- TEXT PROVIDED -
>>

Thursday, June 21, 2007
CABELA'S WORKING TO SNOOKER ANOTHER COMMUNITY
Across the road from the property Cabela's wants to develop is competitor Gander Mountain.
Gander Mountain isn't just rolling over as Greenwood city officials are on the verge of giving Cabela's an incentive package.
Cabela's says it needs a subsidy of sorts in the form of a loan from the city of Greenwood to help it build a store.
Gander Mountain officials are raising some interesting public policy questions as they fight for their company.
The issue of whether businesses, including retailers, should get tax breaks is a fascinating one.
Tax abatements, where companies get property taxes reduced, has become as common as a cold. You'll hear officials say tax abatement is a necessary evil and that cities that want to stay competitive have no choice but to offer and grant it. Others call it corporate welfare.
In Indiana, property tax breaks were traditionally given to manufacturing businesses bringing good-paying and good-benefit jobs to the area.
Usually, there had to be significant new jobs created, and those jobs had to come with wages you could raise a family on, purchase a decent house and maybe even put away some money in a college fund.
Over the years, some officials have veered from that, giving the tax break to retailers and others. For example, a Lowe's home improvement store in Franklin got its property taxes reduced when it was granted tax abatement.
The issue is even more notable in Greenwood because the Cabela's, water park and hotel property falls in a tax increment financing district and in the fast-growing Clark-Pleasant school district.
Property taxes paid by businesses in a tax increment financing district are used to pay the cost of road and sewer improvements. The money does not go to schools, libraries or local governments as property taxes typically do.
That means schools and others don't get the additional property tax revenue coming to them so they can serve a growing population. One possible consequence is that you might have to pay more to make up for the breaks being given to businesses.
Under the Cabela's proposal, there would an uber district of sorts within the area already designated as a tax increment financing district. Cabela's property tax payments would be used to pay back the money it borrows from the city.
You'll often hear economic development officials say they need to make sure they don't ignore existing companies in their efforts to bring in new businesses.

<<

- SOURCE EXCERPT -
>>

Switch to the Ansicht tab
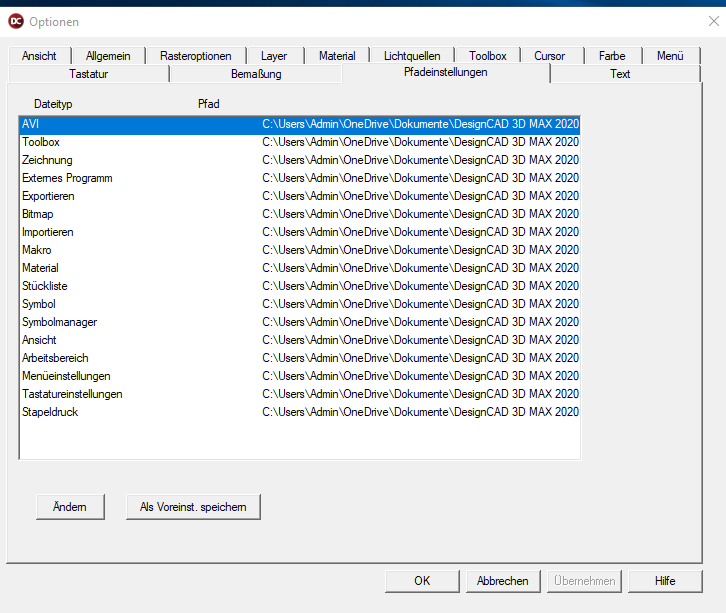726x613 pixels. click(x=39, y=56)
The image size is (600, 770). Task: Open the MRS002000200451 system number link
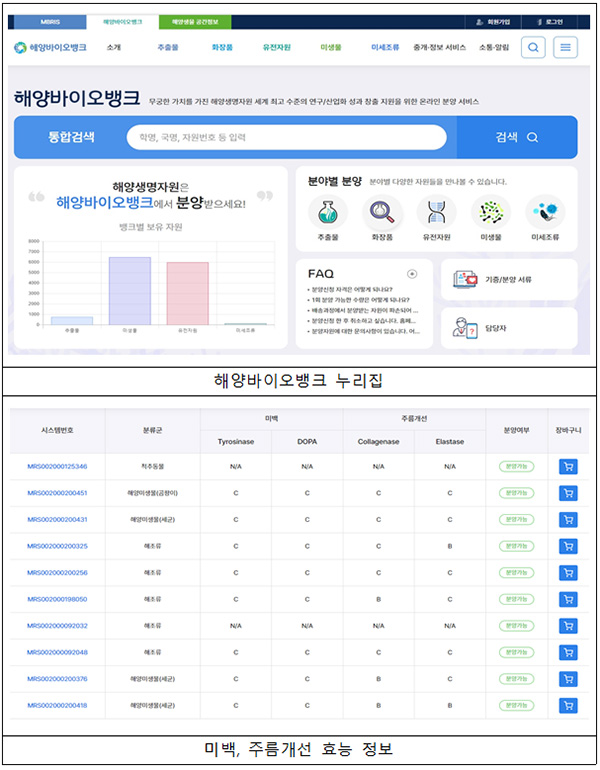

<<

- PROBLEM SET -
- A) In the Cabela's article, what would Cabela's property tax payments be used for under its proposal?
- B) Could you echo, word for word, everything in the Cabela's article from "Thursday, June 21, 2007" down to "build a store."?

- ANSWER LIST -
- A) They would pay back the money Cabela's borrows from the city.

- B)
Thursday, June 21, 2007
CABELA'S WORKING TO SNOOKER ANOTHER COMMUNITY
Across the road from the property Cabela's wants to develop is competitor Gander Mountain.
Gander Mountain isn't just rolling over as Greenwood city officials are on the verge of giving Cabela's an incentive package.
Cabela's says it needs a subsidy of sorts in the form of a loan from the city of Greenwood to help it build a store.